No final da vida, Fante foi acometido pela diabetes e teve que amputar as pernas. Cego, ditou à mulher Joyce seu último romance, Sonhos de Bunker Hill.
Antes de partir para o desenlace da história de Camilla, Fante insere seu herói num episódio apocalíptico inspirado por um fato real, o terremoto de 1933 em Long Beach, que matou mais de uma centena de pessoas e provocou grande devastação na área metropolitana de Los Angeles.
Uma curiosidade final sobre Pergunte ao pó: o título do romance. Tudo nos induz a crer que tem a ver com a proximidade do deserto, sua poeira que cobre tudo em Los Angeles. Na verdade, o título vem de mais longe, da Noruega. Fante amava o autor de Fome, Knut Hamsum (1859- 1952) e inspirou-se na passagem do romance Pan, referente à garota na torre: “Ele a amava como um escravo, como um louco e como um mendigo. Por quê? Pergunte ao pó na estrada e às folhas que caem, pergunte ao misterioso Deus da vida, pois ninguém sabe destas coisas.”

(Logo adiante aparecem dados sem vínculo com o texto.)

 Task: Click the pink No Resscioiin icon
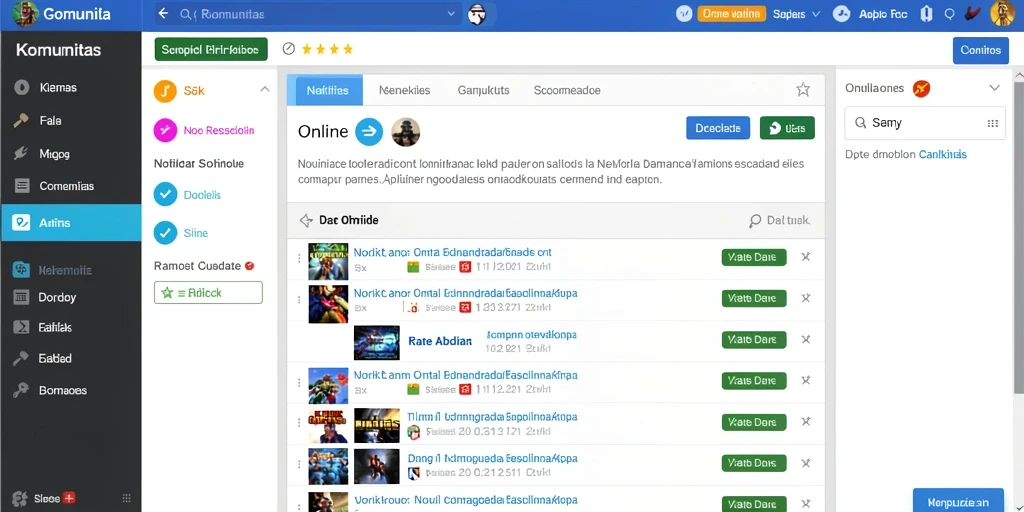point(165,130)
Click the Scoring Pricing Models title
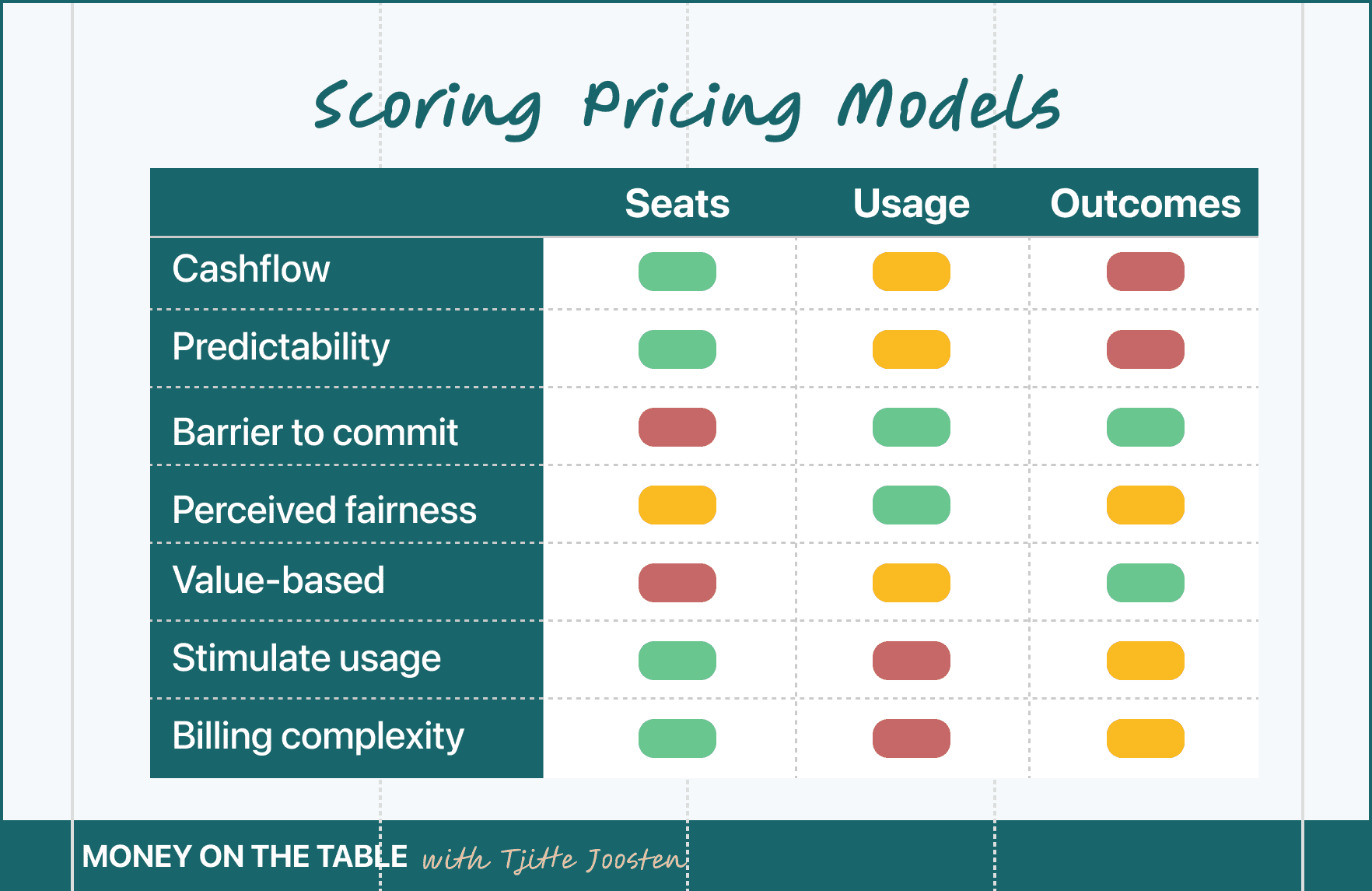 tap(687, 107)
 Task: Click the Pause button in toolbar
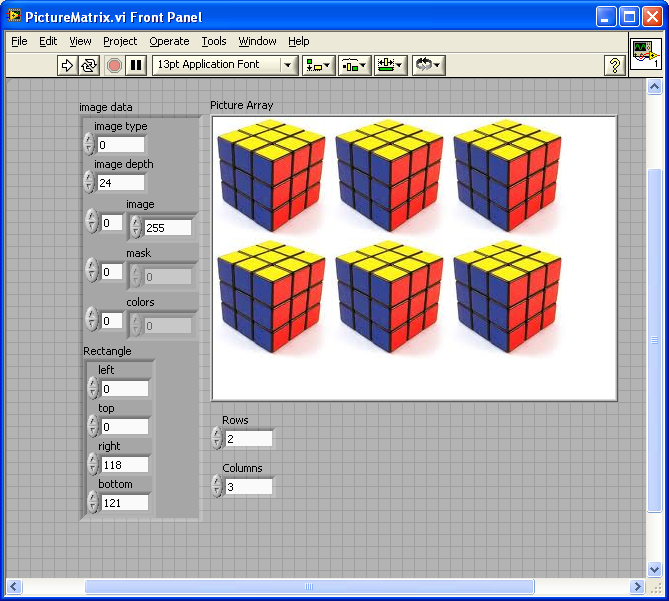(136, 65)
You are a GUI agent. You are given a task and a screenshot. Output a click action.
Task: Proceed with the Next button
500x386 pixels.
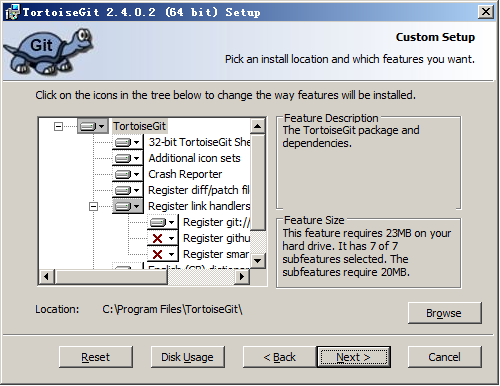(x=353, y=357)
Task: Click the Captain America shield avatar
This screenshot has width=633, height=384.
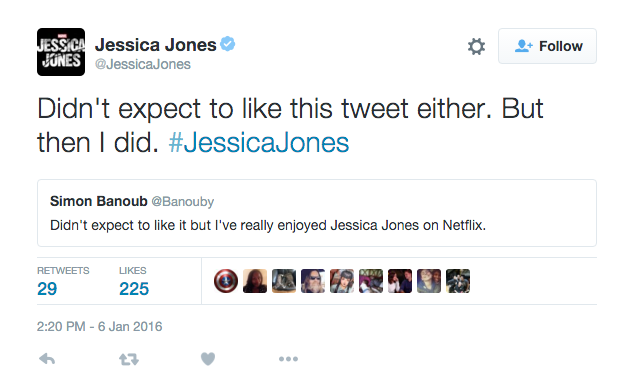Action: [226, 281]
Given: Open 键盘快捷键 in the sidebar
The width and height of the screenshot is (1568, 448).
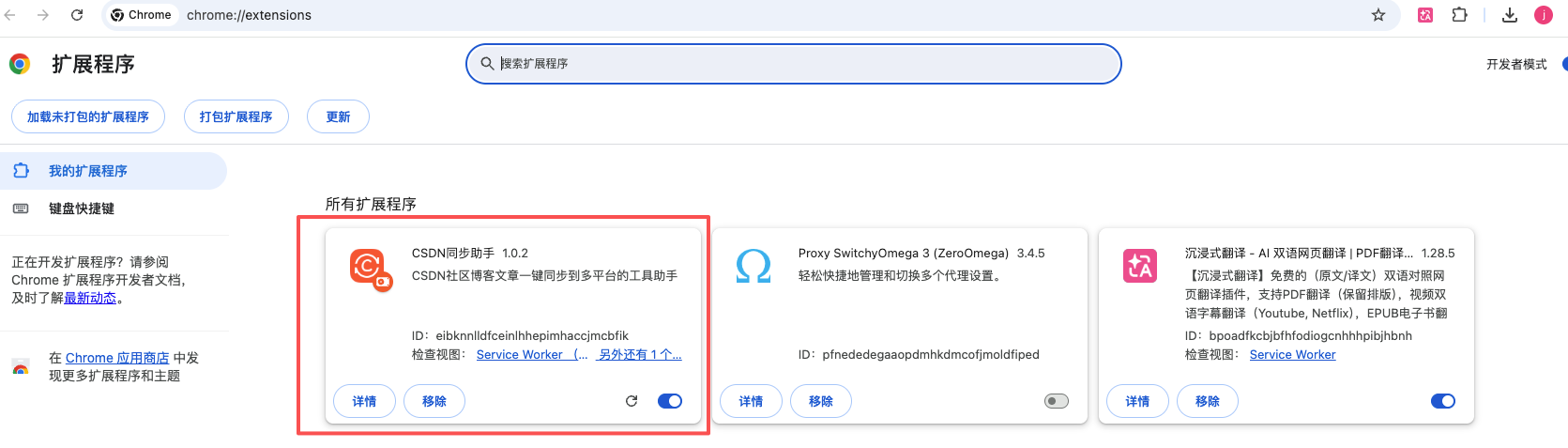Looking at the screenshot, I should click(x=82, y=209).
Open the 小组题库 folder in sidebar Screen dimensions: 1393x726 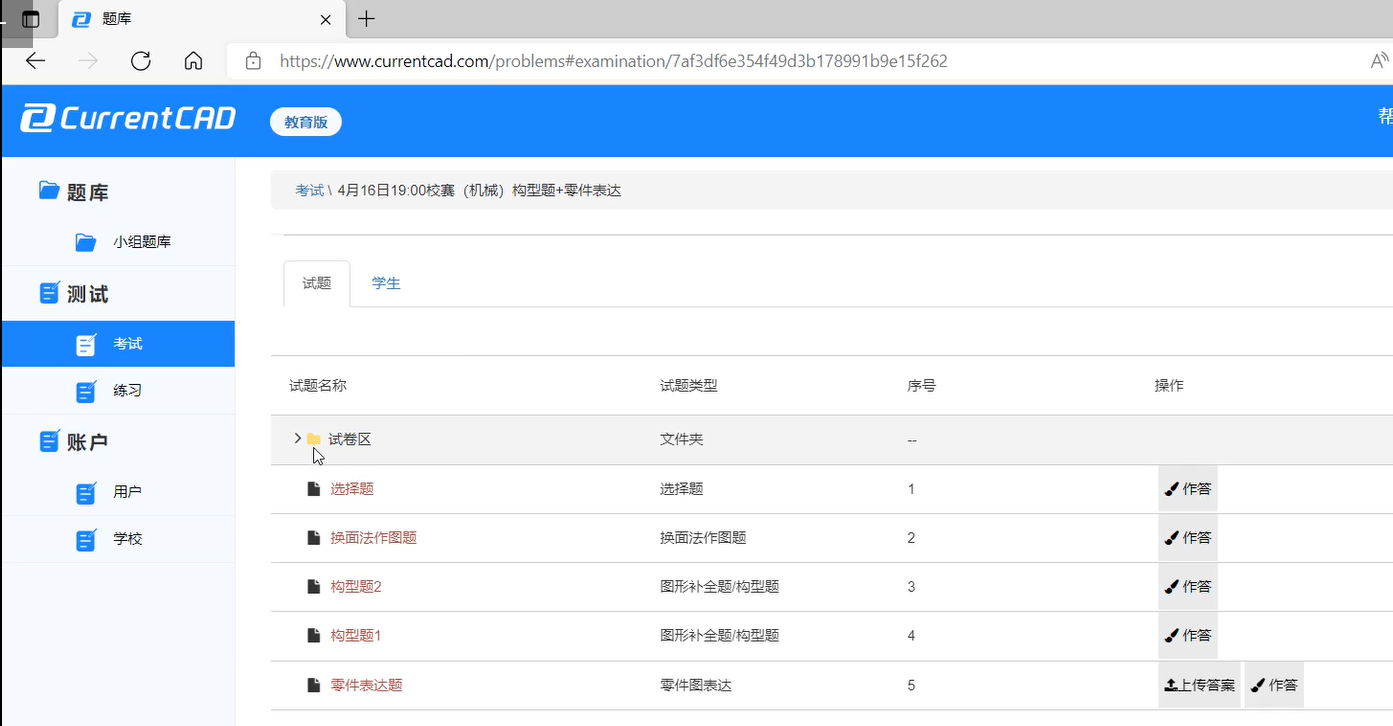click(141, 242)
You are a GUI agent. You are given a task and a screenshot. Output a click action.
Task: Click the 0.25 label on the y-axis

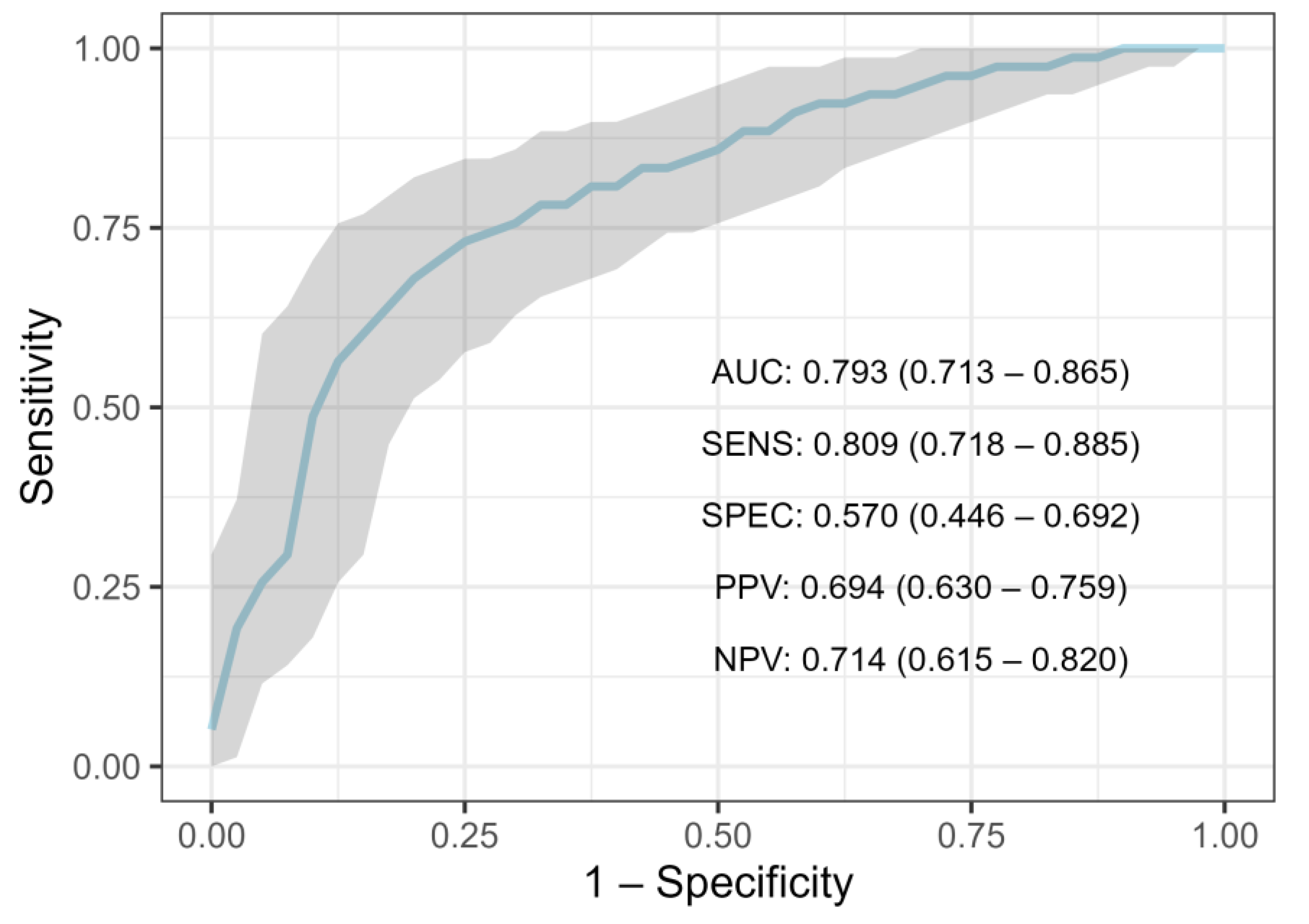(x=107, y=587)
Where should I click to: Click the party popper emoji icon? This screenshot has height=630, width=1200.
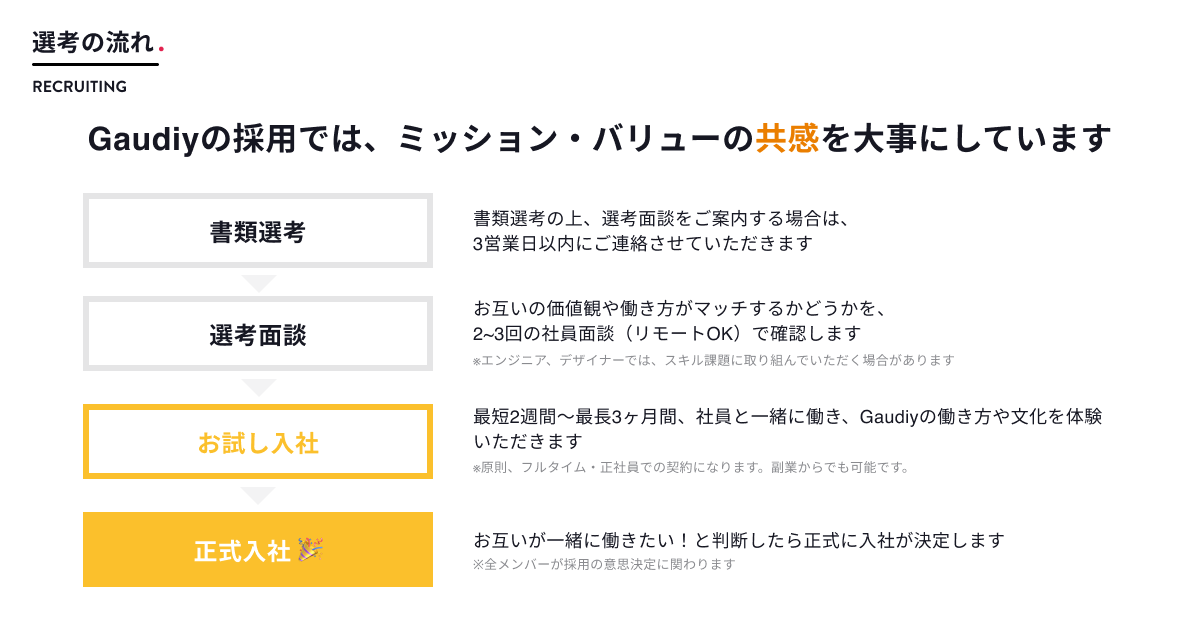tap(311, 549)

Sua redescoberta em 1980 — e o merecido reconhecimento depois de quatro décadas de ostracismo — daria um alento final a Fante. Mesmo cego, ele ainda “escreve” um último romance, ditado à sua mulher Joyce, antes de morrer, aos 74 anos, em 8 de maio de 1983. Sonhos de Bunker Hill (1982) é uma variante das aventuras de Arturo Bandini na Los Angeles dos anos 1930. Em 2010, no dia do 101º aniversário do autor, foi inaugurada a Praça John Fante, perto da área de Bunker Hill e da biblioteca de Los Angeles, onde Bukowski descobriu Pergunte ao pó. Mais do que isso, porém, Fante continua vivo na quantidade de romances e coletâneas de contos descobertos e publicados nos 30 anos depois de sua morte. Para uma legião de escritores do mundo inteiro, ele é um exemplo de que às vezes, munido apenas da palavra, um homem é capaz de viajar a lonjuras inimagináveis.
Roberto Muggiati é jornalista e escritor. Traduziu as mais recentes reedições de John Fante no Brasil, publicadas pela José Olympio: Pergunte ao pó (2003), Espere a primavera, Bandini (2003), O caminho de Los Angeles (2005), O vinho da juventude (2010), A irmandade da uva (2013) e A grande fome (2015).